* [Source]
════

October 20, 2014

Sphinx: Going Beyond full text search

I’ve already wrote a few times about various projects using Sphinx with MySQL for scalable Full Text Search applications. For example on BoardReader we’re using this combination to build search against over 1 billion of forum posts totaling over 1.5TB of data handling hundreds of thousands of search queries per day.

The count of forum posts being large, is however not the largest we’ve got to deal in the project – number of links originating from forum posts is a bit larger number.

The task we had for links is to be able to search for links pointing to given web site as well. The challenge in this case is we do not only want to match links directed to “mysql.com” but links to “www.mysql.com” or “dev.mysql.com/download/” as well as they are all considered to belong to mysql.com domain, while searching for “dev.mysql.com/download”” will only match dev.mysql.com domain and files within /download/ directory.

Initially we implemented it in MySQL using partitioning by domain which link was pointing to. So “mysql.com” links were stored in one table group and “google.co.uk” on another. We still had serious challenges however – as each applies to many search URLS,
such as “dev.mysql.com/download/mysql-5.1.html” would match “mysql.com”, “dev.mysql.com”, “dev.mysql.com/download/” and
“dev.mysql.com/download/mysql-5.1.html” we could not use link=const where clause but had to use link like “prefix%” which means index could not be used to get 20 last links and filesort over millions of links we had to youtube.com wikipedia.org and other top domains was extremely slow. Not to mention counting number of links (and number number of distinct forum sites) pointing to the given URL or graphs showing number of links per day. To fight this problem we had to restrict number of days we allow to cover based on the amount of links to the domain… but for some top domains it was slow even with just 3 days worth of data.

You might point out if we had link_date between X and Y and link like “prefix%” kind of where clause we would not be able to use index past link_date part, it is true so we had to use link_date in ( ) and link like “prefix%” which allows to use both keyparts which is much better but not good enough.

Caching is not good enough in such case as we do not want a single user to wait for minutes. large variety of problematic search urls does not allow to use pre-caching not to mention general load on server such batch processing would put.

The first alternative to this approach was to store duplicate data storing link to “dev.mysql.com/download/mysql-5.1.html” as links to 4 url prefixes I mentioned above. Unfortunately this would blow up data stored quite significantly, requiring in average of 6 rows for each link and it does not solve all the problems – result counting and number of distinct sites were still pretty slow and we did not want to go into creating all this data as summary tables.

Instead we decided to use Sphinx for this kind of task which proved to be extremely good idea. We converted all URLs to search keywords and now these 6 rows become simply one row in sphinx index with 6 “keywords” – specially crafter strings which corresponded to the URLs. Of course we did not store these in the table but instead used UDF to convert URL to list of “keywords” on the fly.

════

* [Set exercise 1]
Extract the passage of the Sphinx post from "You might point" to "not good enough.".
* [Set exercise 2]
Translate this sentence from the Sphinx post into Spanish: So “mysql.com” links were stored in one table group and “google.co.uk” on another.
The material after this point comes from a different source.

[Items drawn from a data source]
════

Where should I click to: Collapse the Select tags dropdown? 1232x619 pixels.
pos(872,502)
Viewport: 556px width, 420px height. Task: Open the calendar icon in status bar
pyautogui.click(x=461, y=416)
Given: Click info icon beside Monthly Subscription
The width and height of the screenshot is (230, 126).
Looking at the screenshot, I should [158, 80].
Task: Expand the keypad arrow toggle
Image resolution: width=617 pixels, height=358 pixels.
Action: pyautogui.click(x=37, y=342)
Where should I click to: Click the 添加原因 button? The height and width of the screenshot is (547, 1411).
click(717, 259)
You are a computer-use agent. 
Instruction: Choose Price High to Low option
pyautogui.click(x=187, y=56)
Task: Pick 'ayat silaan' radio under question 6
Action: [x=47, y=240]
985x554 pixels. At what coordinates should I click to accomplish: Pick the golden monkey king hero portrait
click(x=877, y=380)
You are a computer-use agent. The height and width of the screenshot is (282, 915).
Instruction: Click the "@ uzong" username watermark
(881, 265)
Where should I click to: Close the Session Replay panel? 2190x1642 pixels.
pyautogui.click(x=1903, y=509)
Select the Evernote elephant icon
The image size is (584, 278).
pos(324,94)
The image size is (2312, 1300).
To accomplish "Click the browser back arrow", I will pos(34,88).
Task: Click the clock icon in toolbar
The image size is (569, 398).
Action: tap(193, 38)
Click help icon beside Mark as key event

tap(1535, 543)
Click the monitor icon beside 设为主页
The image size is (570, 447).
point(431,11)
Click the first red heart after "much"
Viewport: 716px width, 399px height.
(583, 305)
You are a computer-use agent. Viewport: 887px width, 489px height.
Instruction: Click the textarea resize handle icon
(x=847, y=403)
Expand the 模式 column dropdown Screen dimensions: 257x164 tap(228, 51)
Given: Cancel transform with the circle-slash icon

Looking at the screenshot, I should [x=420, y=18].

════

* [Correct output 1]
You might point out if we had link_date between X and Y and link like “prefix%” kind of where clause we would not be able to use index past link_date part, it is true so we had to use link_date in ( ) and link like “prefix%” which allows to use both keyparts which is much better but not good enough.

* [Correct output 2]
Así, los enlaces de «mysql.com» se almacenaban en un grupo de tablas y los de «google.co.uk» en otro.